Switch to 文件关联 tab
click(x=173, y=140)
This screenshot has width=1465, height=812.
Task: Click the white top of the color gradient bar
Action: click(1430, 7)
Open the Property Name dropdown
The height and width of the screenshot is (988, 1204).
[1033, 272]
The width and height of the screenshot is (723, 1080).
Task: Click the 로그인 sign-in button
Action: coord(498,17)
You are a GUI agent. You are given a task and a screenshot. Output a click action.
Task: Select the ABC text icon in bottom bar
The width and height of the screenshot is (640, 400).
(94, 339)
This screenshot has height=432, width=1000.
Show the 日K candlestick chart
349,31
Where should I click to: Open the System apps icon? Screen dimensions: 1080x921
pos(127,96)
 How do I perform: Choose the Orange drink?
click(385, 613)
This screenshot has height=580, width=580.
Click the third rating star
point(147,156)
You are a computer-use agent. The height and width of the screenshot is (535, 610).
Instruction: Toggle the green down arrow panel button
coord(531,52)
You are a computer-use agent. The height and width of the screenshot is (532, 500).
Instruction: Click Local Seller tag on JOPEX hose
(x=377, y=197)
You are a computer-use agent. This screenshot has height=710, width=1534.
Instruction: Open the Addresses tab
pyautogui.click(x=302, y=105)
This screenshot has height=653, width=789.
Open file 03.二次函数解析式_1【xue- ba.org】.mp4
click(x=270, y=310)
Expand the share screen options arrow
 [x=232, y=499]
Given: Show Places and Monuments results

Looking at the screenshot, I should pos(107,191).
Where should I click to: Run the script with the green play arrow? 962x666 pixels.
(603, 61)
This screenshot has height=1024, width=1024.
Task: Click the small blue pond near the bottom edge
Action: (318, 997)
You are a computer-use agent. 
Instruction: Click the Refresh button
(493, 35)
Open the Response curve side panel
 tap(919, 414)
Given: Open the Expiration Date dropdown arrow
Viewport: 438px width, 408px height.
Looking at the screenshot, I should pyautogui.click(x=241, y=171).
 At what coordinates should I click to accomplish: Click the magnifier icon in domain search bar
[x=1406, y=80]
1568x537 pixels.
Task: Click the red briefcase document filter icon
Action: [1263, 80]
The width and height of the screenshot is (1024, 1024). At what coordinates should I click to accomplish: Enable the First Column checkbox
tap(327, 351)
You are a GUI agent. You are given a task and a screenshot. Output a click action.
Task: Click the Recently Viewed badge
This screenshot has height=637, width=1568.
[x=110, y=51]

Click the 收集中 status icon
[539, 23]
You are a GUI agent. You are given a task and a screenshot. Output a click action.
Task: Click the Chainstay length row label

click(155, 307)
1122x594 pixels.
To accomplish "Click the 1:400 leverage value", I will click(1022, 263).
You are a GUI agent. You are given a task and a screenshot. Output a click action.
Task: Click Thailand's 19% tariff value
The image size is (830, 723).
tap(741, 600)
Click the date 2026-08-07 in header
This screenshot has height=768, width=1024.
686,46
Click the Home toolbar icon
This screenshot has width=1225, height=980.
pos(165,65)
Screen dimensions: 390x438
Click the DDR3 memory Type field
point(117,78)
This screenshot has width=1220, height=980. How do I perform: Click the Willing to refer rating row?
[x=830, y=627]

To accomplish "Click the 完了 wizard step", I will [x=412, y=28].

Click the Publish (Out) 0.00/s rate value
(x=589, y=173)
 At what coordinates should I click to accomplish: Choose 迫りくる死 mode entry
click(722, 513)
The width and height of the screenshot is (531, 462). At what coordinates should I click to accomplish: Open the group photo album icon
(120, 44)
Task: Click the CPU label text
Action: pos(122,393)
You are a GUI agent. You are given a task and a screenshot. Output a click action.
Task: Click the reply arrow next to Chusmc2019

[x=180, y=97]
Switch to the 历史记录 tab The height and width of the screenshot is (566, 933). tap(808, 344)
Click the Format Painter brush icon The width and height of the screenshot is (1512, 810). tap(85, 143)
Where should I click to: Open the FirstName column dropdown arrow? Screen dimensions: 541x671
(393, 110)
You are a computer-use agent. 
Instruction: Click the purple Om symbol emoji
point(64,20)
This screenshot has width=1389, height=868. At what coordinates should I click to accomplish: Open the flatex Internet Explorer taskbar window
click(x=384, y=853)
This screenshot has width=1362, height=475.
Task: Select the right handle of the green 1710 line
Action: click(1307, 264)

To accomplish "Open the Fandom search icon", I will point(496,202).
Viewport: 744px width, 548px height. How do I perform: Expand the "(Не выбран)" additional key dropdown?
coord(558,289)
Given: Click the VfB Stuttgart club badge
:::
### [Task to carry out]
Lines with "badge" in the listing above: count them and give the total, nothing else.

### [Solved exercise]
2